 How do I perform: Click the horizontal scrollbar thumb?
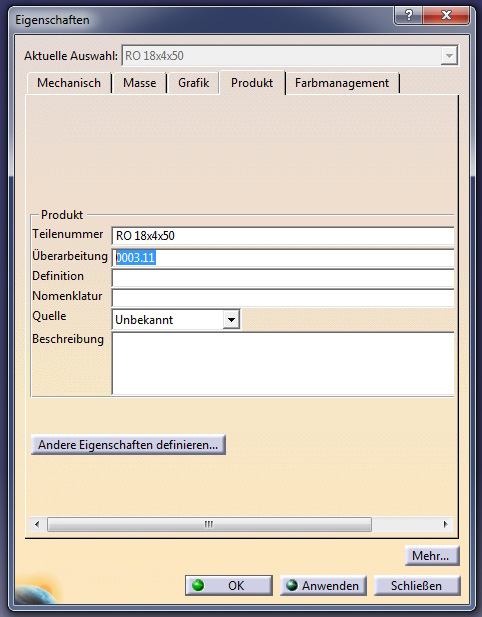coord(209,524)
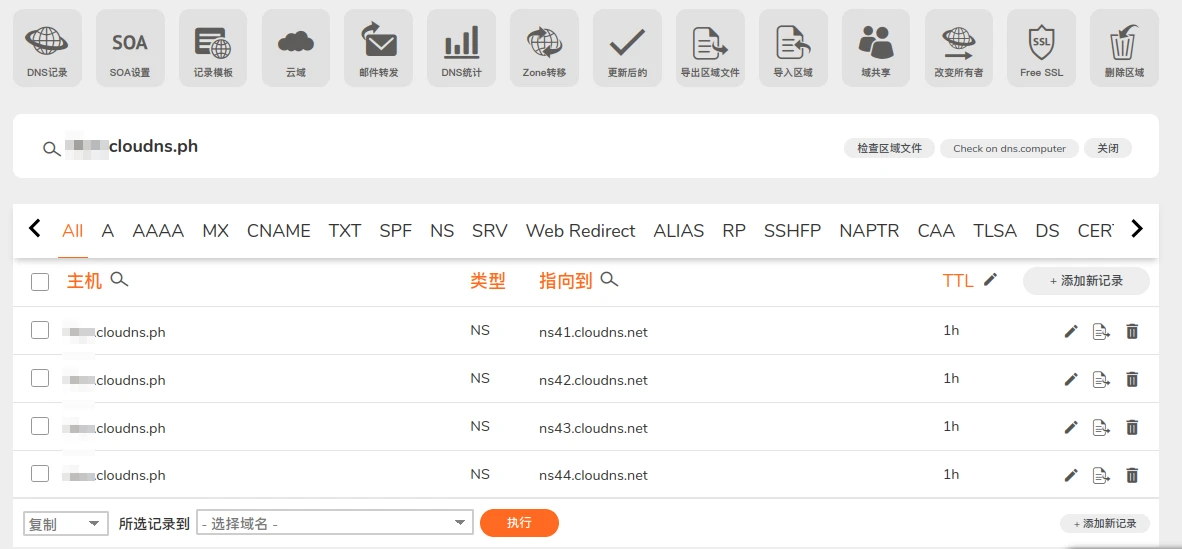Check the box for ns42.cloudns.net row
The width and height of the screenshot is (1182, 549).
pyautogui.click(x=40, y=378)
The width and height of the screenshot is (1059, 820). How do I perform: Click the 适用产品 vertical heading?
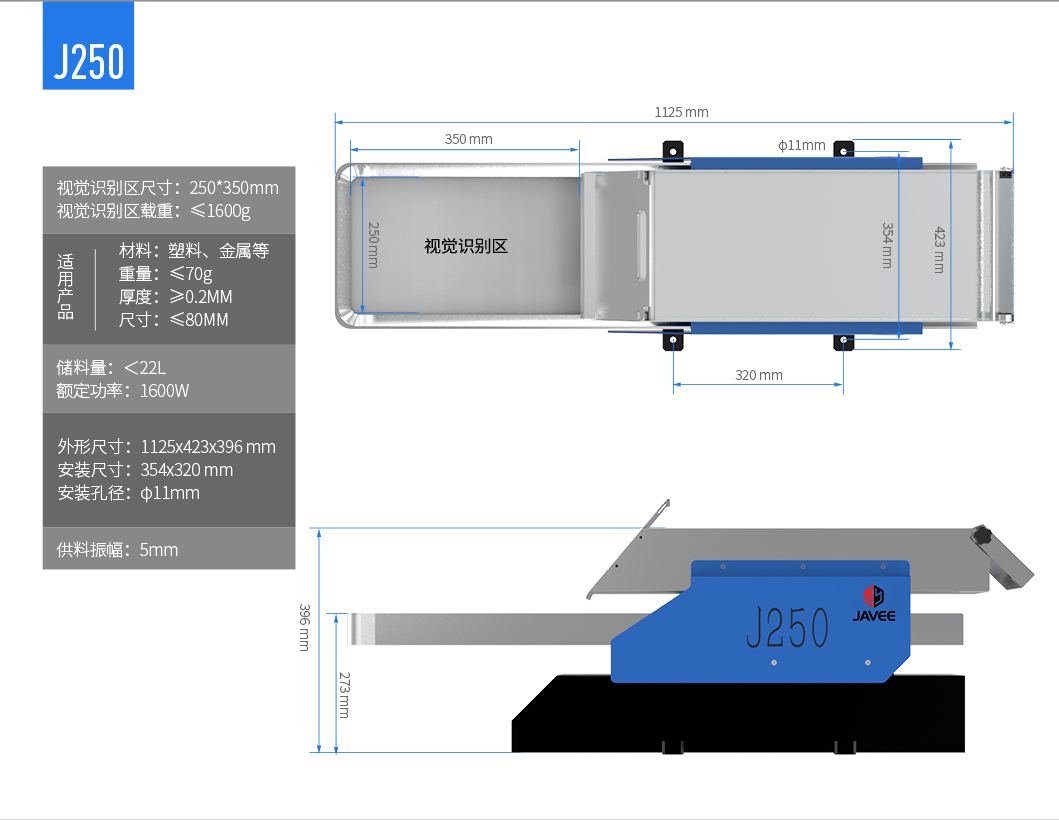(66, 286)
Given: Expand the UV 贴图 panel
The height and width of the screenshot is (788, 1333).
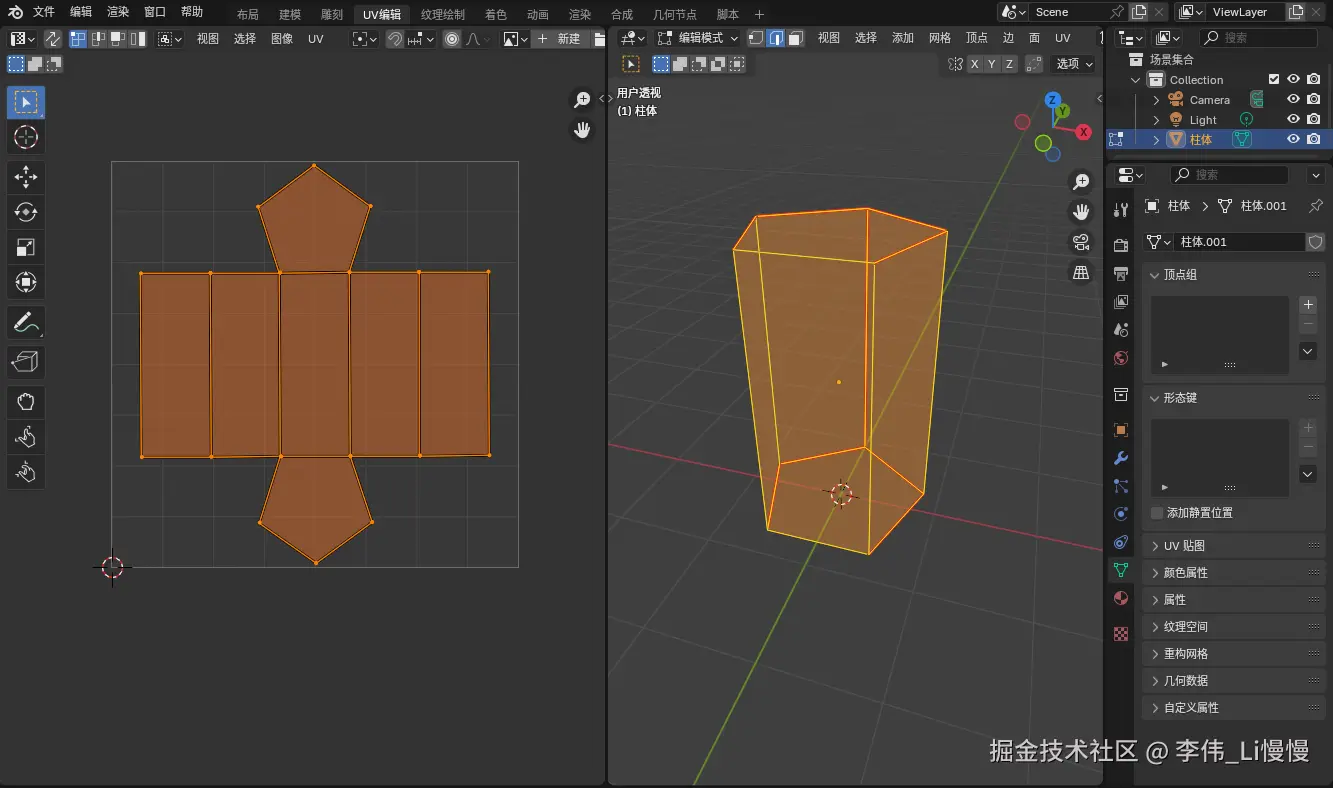Looking at the screenshot, I should click(1184, 546).
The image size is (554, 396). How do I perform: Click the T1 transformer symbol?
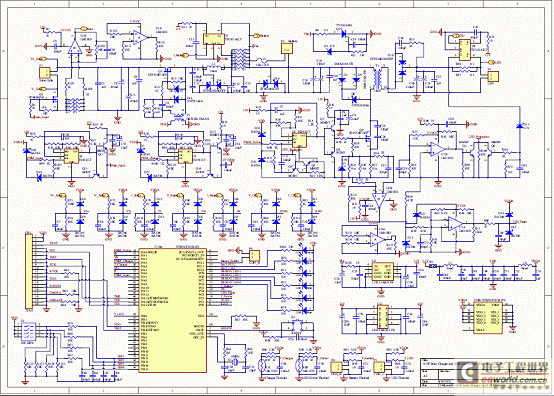pyautogui.click(x=380, y=78)
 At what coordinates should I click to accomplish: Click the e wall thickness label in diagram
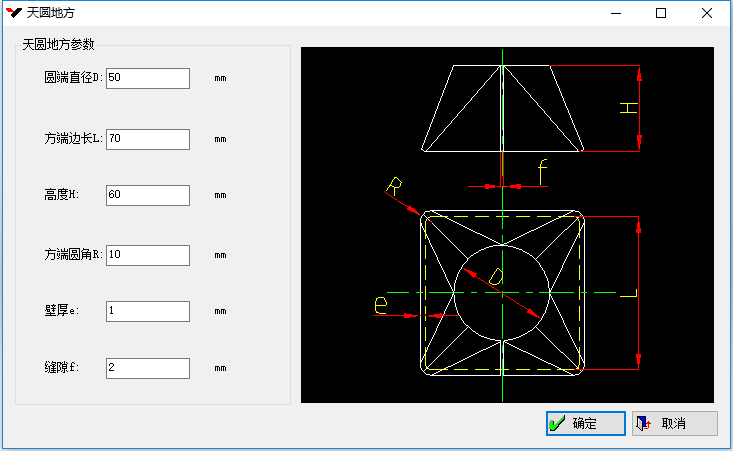tap(381, 304)
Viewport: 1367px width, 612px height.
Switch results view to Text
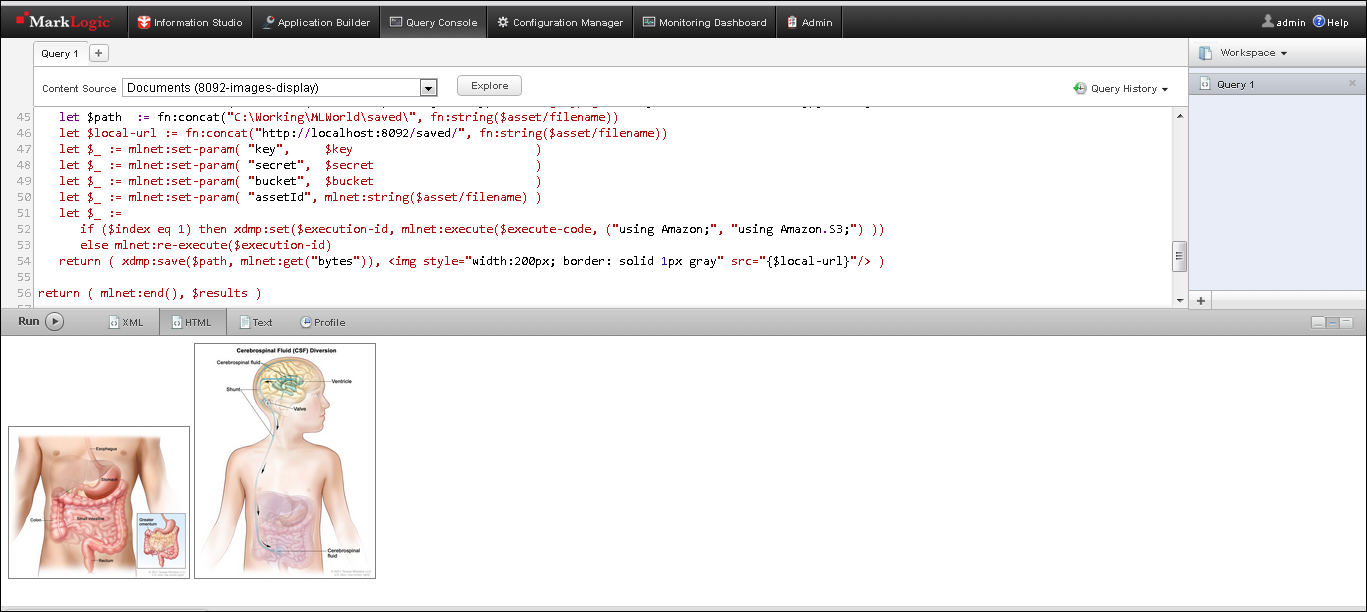(x=256, y=321)
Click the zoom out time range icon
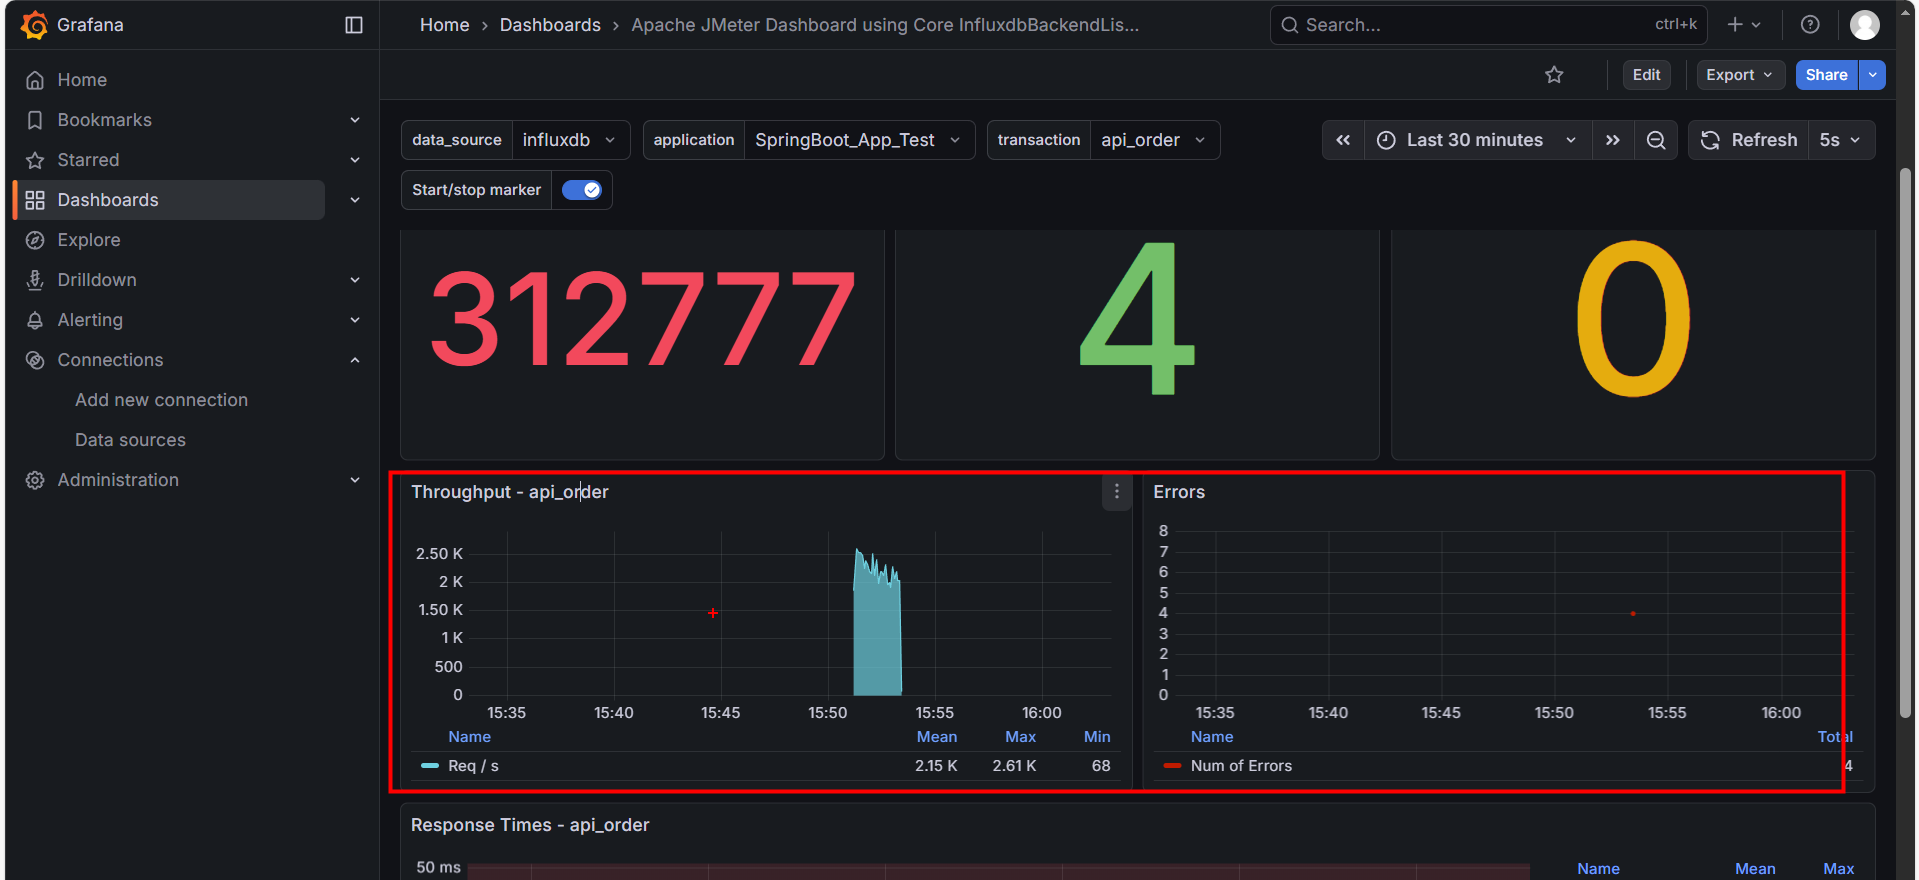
———
* Exercise description
Rewrite the lines from the one containing "Viewport: 1367px width, 612px height." through the last line, replacing "zoom out" with "zoom in" and changing nothing else. Leave out the pictures.

* Task answer
Viewport: 1367px width, 612px height.
Switch results view to Text
(x=256, y=321)
Click the zoom in time range icon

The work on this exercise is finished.